### Exercise prompt:
Copy the records below word for word, beginning with the line that contains "The height and width of the screenshot is (758, 1026)." and ending with the line that contains "What are the", both included.

### Raw data:
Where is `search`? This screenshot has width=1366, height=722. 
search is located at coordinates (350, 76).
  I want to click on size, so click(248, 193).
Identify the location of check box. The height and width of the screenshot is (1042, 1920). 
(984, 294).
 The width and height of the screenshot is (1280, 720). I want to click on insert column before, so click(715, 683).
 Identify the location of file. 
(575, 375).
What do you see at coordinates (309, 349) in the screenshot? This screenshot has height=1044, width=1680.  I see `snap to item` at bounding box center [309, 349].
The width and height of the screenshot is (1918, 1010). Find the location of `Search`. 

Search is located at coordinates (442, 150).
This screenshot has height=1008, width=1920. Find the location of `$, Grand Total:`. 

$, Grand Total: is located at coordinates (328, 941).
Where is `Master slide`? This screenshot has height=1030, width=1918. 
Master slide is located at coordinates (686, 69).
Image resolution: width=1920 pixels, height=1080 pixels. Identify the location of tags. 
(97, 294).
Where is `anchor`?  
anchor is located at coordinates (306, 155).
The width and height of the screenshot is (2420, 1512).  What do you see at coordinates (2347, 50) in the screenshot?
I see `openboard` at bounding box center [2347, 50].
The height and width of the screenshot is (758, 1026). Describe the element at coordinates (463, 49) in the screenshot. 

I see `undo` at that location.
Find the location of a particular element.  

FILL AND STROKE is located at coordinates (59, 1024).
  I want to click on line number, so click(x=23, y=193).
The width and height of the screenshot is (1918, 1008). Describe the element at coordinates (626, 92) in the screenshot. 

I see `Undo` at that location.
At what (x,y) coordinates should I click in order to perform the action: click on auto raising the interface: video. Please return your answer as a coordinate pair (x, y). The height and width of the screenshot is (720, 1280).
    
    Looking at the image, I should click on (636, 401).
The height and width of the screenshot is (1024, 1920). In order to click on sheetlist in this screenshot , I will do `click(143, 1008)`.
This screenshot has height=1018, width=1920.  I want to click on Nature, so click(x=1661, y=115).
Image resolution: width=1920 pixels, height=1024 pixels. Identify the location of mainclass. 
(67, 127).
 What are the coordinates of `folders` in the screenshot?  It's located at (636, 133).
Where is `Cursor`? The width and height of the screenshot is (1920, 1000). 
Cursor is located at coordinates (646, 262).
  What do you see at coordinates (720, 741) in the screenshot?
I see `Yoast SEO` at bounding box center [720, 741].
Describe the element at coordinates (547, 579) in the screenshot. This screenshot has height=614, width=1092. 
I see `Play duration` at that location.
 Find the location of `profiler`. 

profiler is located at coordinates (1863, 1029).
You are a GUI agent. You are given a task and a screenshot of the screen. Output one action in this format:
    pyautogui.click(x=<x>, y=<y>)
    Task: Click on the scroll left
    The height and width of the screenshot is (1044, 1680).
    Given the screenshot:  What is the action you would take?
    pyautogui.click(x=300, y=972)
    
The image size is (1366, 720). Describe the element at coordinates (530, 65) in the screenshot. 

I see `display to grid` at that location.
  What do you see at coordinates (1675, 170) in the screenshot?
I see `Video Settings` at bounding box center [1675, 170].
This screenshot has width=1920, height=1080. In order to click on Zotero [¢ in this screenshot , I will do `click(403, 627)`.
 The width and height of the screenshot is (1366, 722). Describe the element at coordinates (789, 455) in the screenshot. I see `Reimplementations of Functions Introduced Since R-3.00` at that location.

### Correct result:
The height and width of the screenshot is (758, 1026). Describe the element at coordinates (463, 49) in the screenshot. 

I see `undo` at that location.
Find the location of a particular element.  

FILL AND STROKE is located at coordinates (59, 1024).
  I want to click on line number, so click(x=23, y=193).
The width and height of the screenshot is (1918, 1008). Describe the element at coordinates (626, 92) in the screenshot. 

I see `Undo` at that location.
At what (x,y) coordinates should I click in order to perform the action: click on auto raising the interface: video. Please return your answer as a coordinate pair (x, y). The height and width of the screenshot is (720, 1280).
    
    Looking at the image, I should click on (636, 401).
The height and width of the screenshot is (1024, 1920). In order to click on sheetlist in this screenshot , I will do `click(143, 1008)`.
This screenshot has height=1018, width=1920.  I want to click on Nature, so click(x=1661, y=115).
Image resolution: width=1920 pixels, height=1024 pixels. Identify the location of mainclass. 
(67, 127).
 What are the coordinates of `folders` in the screenshot?  It's located at (636, 133).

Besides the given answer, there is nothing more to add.